Why does a child feel compelled to methodically cover the platform with sand even though that takes a lot of time and work?
It may be hard to see from the picture, but almost the entire pegboard is covered with sand. The child's arm is in the foreground as she pours from a scoop onto the platform.  She only has a small bit left to cover just above the blue of the scoop.

Why do some children feel compelled to completely clear the pegboard of sand by sweeping it with their hands?  Or pound on it?  Or pour sand down the tube?


Why does a child transport rocks and sand from the bottom of the table to a measuring cup on the platform?  And why does he decide to pour the contents of the measuring cup down the nearest tube?  


Why does a child start at one end of the table to scoop sand into a tiny scoop and then walk to an adjacent side of the table to empty the tiny scoop into a measuring cup?  And why does he do it two more times?  Why does he decide to check the red scoop and then empty the contents into the measuring cup?  Why does he start spinning the cup after checking the level of sand in the cup?


Why is it possible for children to work so effortlessly together on a mutually agreed project that involves multiple steps?

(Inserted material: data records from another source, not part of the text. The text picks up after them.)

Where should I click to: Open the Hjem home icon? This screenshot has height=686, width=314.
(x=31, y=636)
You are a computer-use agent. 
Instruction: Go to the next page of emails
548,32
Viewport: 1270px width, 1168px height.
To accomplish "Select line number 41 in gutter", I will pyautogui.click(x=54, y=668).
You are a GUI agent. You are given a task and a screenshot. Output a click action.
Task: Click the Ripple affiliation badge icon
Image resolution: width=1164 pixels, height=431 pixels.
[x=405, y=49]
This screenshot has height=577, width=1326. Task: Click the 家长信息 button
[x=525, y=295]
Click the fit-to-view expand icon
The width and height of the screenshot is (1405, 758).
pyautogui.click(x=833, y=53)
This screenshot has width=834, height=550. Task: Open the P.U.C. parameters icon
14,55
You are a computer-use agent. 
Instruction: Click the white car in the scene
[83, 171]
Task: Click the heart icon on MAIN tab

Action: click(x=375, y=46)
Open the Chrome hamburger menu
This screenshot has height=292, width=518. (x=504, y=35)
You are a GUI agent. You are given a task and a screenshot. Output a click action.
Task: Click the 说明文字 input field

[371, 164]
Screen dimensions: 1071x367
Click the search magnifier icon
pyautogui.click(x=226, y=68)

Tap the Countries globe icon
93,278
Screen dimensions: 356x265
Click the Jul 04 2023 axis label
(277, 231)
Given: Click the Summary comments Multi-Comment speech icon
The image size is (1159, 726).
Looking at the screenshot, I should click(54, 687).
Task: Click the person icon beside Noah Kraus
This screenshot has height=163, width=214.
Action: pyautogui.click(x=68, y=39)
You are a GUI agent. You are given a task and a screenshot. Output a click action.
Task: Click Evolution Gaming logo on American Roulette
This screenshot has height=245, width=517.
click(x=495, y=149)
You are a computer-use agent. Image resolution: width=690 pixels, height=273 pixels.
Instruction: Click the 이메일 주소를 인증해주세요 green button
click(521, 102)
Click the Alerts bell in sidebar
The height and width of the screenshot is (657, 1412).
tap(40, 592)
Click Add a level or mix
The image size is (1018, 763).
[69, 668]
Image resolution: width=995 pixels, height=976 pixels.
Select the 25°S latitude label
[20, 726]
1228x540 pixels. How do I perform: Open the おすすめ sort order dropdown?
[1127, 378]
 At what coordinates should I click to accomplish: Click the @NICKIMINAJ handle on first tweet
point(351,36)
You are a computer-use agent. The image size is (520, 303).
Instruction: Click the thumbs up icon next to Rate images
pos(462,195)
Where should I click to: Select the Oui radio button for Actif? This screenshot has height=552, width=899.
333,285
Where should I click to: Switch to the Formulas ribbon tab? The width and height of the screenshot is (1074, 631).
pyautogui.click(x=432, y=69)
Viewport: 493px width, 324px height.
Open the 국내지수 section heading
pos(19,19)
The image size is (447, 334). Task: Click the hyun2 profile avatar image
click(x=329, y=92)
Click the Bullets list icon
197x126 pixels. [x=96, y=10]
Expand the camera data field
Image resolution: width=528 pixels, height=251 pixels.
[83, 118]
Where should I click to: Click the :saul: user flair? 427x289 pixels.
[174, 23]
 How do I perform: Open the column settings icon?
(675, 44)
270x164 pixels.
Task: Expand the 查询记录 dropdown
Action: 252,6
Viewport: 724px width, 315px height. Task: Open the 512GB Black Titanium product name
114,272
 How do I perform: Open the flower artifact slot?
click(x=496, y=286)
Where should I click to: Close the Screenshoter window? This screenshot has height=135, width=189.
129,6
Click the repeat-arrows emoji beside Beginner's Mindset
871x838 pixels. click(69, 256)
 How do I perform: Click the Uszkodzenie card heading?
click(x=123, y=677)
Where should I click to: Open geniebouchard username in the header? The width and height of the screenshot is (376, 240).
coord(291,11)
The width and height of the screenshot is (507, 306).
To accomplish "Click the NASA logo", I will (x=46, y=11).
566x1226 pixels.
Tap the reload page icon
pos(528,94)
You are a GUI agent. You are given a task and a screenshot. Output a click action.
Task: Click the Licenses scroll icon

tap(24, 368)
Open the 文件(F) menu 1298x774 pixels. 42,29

Why?  First we need to understand that children think by doing.  One action seems to lead to another action which in turns leads to another action and so on.  The result is a flow of operations that is an interplay between the actions(thoughts) of the individual child or group of children, the available tools, and the features of the apparatus.  That flow changes the nexus of the question from me to the child.  It also changes the question from me asking "Why?" to the child posing the query "Why not?"